• _Verilen metin_:
#####

ÂYET-İ KERÎME
Ey Peygamber! Dinlerine uymadıkça Yahudiler de Hrıstiyanlar da senden asla hoşnut olmayacaklardır.
Bakara, 120.
HADÎS-İ ŞERİF
Dünya tatlı ve caziptir. Allah sizi dünyada egemen kılacak ve nasıl davranacağınıza bakacaktır. Dünyadan ve kadınlardan sakının.
Müslim, Rikak, 99.
SÖZÜN ÖZÜ
Bir düşünce için ölümü göze almak, kendini feda ediş değil; hayatı anlamlandırmaktır.
İsmet Özel
Kategori : / ÎMAN VE İSLÂM
Okunma Sayısı: 1700
Yazar: Mustafa Çelik
BU DÜNYASI OLMAYAN DÎNİN ÖTEKİ DÜNYASI OLUR MU?

BU DÜNYASI OLMAYAN DÎNİN ÖTEKİ DÜNYASI OLUR MU?İslâm, bu dünyası olan öteki dünyanın dinidir. Yani İslâm; âhiret merkezli bir dünya dinidir. Bu dünyada İslâm’la idare olunmaya ihtiyaç duymayanlar, âhiret hayatlarını hüsrana uğratanlardır. Rabbimiz uyarıyor: “Kim İslâm’dan başka bir din (hayat nizamı, hayat anayasası) ararsa, (bilsin ki o din) ondan kabul edilmeyecek ve o âhirette hüsrana uğrayanlardan olacaktır.” (Âl-i İmran Sûresi/ 85)

Bu âyet-i kerime’den anlıyoruz ki; İslâm, âhiretten önce bu dünya hayatımızı tanzim ediyor. Ahirette hüsrandan kurtulmak, bu dünyada İslâm’a teslim olup kendisiyle kesinkes idare olunmaya bağlanmıştır.

“Biz de Müslüman’ız” dedikleri halde bu dünyada İslâm’la idare olunmaya ihtiyaç duymayıp kul kaynaklı beşeri kanunlara, yasalara ve anayasalara ihtiyaç duyanlar, hangi yüzle namazda okudukları Fatiha’da yer alan ‘sadece senden yardım isteriz’ ayetini okuyorlar?

#####

• _Kayıtlı veriler_:
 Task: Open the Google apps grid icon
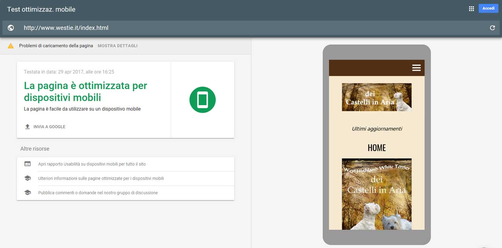471,8

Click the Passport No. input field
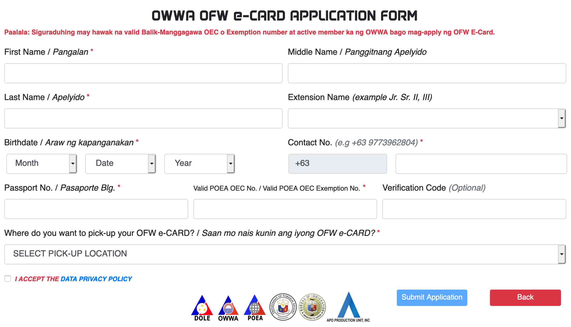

#####

• _Yapılacak işler_:
1 > İslâm ve âhiret konulu metinde "BU DÜNYASI OLMAYAN DÎNİN ÖTEKİ DÜNYASI OLUR MU?İslâm, bu" ile başlayıp "İmran Sûresi/ 85)" ile biten bölümü aynen yazın.
2 > İslâm ve âhiret konulu metinde alıntılanan âyet ve hadisler için verilen kaynak künyelerinin hepsini sıralayın.

• _Görevlere göre cevaplar_:
1 >
BU DÜNYASI OLMAYAN DÎNİN ÖTEKİ DÜNYASI OLUR MU?İslâm, bu dünyası olan öteki dünyanın dinidir. Yani İslâm; âhiret merkezli bir dünya dinidir. Bu dünyada İslâm’la idare olunmaya ihtiyaç duymayanlar, âhiret hayatlarını hüsrana uğratanlardır. Rabbimiz uyarıyor: “Kim İslâm’dan başka bir din (hayat nizamı, hayat anayasası) ararsa, (bilsin ki o din) ondan kabul edilmeyecek ve o âhirette hüsrana uğrayanlardan olacaktır.” (Âl-i İmran Sûresi/ 85)

2 >
Bakara, 120.
Müslim, Rikak, 99.
Âl-i İmran Sûresi/ 85